Study of Interfacial Properties of Carbon Fiber Epoxy Matrix Composites Containing Graphene Nanoplatelets

Two-dimensional functionalized graphene nanoplatelets were incorporated in carbon fiber epoxy matrix composites to prepare a novel class of hierarchical composites. The nanoplatelets were coated on the surface of fibers by electrophoretic deposition prior to the preparation of composites. Later the nanoplatelet-deposited fibers were impregnated with epoxy resin by a combination of hand layup and vacuum bagging process. The composites were characterized microstructurally by spectroscopy, and optical and electron microscopy. The mechanical characterization was performed by flexural and interlaminar shear tests. It was observed that nanoplatelets possessed different functional groups responsible for making interactions with epoxy and carbon fibers.
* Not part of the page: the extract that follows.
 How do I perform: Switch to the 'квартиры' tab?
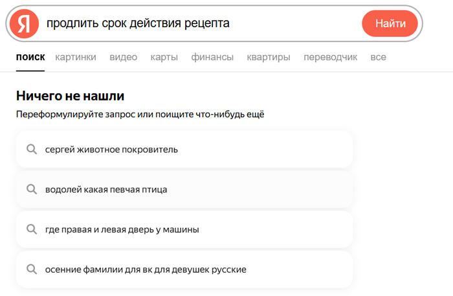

The flexural strength of composites increased by similar to 41 %, flexural modulus by similar to 26 % while interlaminar shear strength increased by similar to 24 %. The observation of the fractured surfaces of composites provided qualitative evidences of the improved interfacial adhesion. The enhancement in the properties is attributed to hydrogen bonding and mechanical interlocking of nanoplatelets with carbon fibers and epoxy resin. Electron microscopy revealed the retention of nanoplatelets on carbon fibers after manufacturing the composites. Such hierarchical composites are ideal candidate materials for improved through-thickness properties especially for futuristic aerospace structural applications.